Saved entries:
--- --- ---

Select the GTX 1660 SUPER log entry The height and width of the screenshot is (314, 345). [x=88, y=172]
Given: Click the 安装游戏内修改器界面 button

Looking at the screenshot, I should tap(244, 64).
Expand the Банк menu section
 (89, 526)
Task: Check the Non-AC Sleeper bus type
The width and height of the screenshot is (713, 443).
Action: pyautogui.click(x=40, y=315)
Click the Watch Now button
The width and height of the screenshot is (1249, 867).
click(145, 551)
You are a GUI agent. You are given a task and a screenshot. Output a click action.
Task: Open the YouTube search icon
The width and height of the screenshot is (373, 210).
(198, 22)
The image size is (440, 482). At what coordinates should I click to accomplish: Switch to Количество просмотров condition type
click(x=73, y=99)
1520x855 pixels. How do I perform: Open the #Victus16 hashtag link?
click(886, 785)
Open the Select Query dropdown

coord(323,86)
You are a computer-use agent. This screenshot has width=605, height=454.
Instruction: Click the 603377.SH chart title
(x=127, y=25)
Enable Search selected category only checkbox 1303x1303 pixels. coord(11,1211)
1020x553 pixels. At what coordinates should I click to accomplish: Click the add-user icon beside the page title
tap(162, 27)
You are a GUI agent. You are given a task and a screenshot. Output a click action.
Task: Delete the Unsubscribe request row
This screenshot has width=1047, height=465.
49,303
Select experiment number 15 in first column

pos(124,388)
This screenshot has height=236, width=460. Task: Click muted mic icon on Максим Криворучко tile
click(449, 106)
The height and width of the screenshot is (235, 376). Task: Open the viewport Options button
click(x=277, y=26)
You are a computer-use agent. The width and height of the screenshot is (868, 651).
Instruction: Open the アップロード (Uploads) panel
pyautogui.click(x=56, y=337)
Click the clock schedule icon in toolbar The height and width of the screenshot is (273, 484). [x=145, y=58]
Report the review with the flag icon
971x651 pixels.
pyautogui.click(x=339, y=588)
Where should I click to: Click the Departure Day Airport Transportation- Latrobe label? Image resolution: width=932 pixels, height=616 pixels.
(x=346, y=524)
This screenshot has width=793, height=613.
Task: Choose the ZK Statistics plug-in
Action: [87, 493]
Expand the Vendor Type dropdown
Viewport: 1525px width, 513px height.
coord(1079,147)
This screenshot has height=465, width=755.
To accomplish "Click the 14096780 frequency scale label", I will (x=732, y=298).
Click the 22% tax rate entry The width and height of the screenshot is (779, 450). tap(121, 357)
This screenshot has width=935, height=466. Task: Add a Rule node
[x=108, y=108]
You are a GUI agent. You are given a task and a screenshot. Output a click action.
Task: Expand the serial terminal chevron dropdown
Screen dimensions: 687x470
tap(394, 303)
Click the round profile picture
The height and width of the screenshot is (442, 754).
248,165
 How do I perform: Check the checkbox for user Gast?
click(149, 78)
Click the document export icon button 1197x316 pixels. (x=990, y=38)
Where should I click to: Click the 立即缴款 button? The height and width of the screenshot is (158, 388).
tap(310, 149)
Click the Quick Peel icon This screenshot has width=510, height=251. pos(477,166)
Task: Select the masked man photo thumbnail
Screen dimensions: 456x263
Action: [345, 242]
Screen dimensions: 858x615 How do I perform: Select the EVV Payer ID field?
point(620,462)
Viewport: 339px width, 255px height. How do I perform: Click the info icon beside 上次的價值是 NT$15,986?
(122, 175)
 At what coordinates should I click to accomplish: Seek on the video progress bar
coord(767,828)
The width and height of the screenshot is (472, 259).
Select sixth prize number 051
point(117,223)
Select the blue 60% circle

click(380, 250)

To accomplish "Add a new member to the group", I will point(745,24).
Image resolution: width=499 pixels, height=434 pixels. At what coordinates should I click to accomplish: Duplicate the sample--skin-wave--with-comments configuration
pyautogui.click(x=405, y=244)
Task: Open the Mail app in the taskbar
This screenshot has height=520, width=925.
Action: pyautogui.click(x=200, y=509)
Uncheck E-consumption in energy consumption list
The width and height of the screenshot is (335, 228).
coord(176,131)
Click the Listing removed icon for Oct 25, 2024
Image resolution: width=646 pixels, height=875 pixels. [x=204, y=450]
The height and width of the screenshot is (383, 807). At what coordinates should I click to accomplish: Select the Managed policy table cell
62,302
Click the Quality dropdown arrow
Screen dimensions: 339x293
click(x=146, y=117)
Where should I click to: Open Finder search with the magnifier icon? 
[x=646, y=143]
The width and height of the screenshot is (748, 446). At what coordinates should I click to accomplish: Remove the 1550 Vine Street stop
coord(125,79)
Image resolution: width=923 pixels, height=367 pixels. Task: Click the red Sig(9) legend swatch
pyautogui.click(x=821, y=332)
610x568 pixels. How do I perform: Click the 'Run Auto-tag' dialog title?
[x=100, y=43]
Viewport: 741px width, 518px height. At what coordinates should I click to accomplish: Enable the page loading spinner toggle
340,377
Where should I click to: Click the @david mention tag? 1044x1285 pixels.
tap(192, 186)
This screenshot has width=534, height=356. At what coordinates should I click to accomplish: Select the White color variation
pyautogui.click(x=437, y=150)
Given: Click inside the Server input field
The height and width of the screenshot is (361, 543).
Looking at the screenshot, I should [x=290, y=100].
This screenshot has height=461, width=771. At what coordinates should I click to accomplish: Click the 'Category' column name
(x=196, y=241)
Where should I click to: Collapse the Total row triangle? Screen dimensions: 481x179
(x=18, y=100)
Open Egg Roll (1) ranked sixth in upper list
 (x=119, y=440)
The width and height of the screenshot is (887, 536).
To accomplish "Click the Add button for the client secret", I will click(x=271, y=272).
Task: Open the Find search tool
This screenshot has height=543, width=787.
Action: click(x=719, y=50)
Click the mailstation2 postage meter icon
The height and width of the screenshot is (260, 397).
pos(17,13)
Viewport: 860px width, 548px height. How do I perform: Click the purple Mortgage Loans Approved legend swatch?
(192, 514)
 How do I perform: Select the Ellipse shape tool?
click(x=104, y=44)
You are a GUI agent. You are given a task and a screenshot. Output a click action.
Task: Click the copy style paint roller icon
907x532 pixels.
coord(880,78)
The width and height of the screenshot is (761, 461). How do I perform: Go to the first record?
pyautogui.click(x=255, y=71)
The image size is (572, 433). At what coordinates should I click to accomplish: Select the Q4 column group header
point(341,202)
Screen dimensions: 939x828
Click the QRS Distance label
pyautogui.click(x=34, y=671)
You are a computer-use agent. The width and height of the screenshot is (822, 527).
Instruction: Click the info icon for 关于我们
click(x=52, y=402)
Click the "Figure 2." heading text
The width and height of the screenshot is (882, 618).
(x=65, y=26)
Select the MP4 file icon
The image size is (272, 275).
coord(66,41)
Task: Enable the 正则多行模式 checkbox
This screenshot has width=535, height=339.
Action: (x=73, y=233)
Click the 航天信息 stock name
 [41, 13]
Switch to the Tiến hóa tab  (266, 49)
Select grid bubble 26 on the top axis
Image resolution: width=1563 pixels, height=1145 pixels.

--- --- ---

* Task requirements
Look through the records for the word "entry". Every line that has it should be copied.

* Response box
Select the GTX 1660 SUPER log entry The height and width of the screenshot is (314, 345). [x=88, y=172]
Click the 22% tax rate entry The width and height of the screenshot is (779, 450). tap(121, 357)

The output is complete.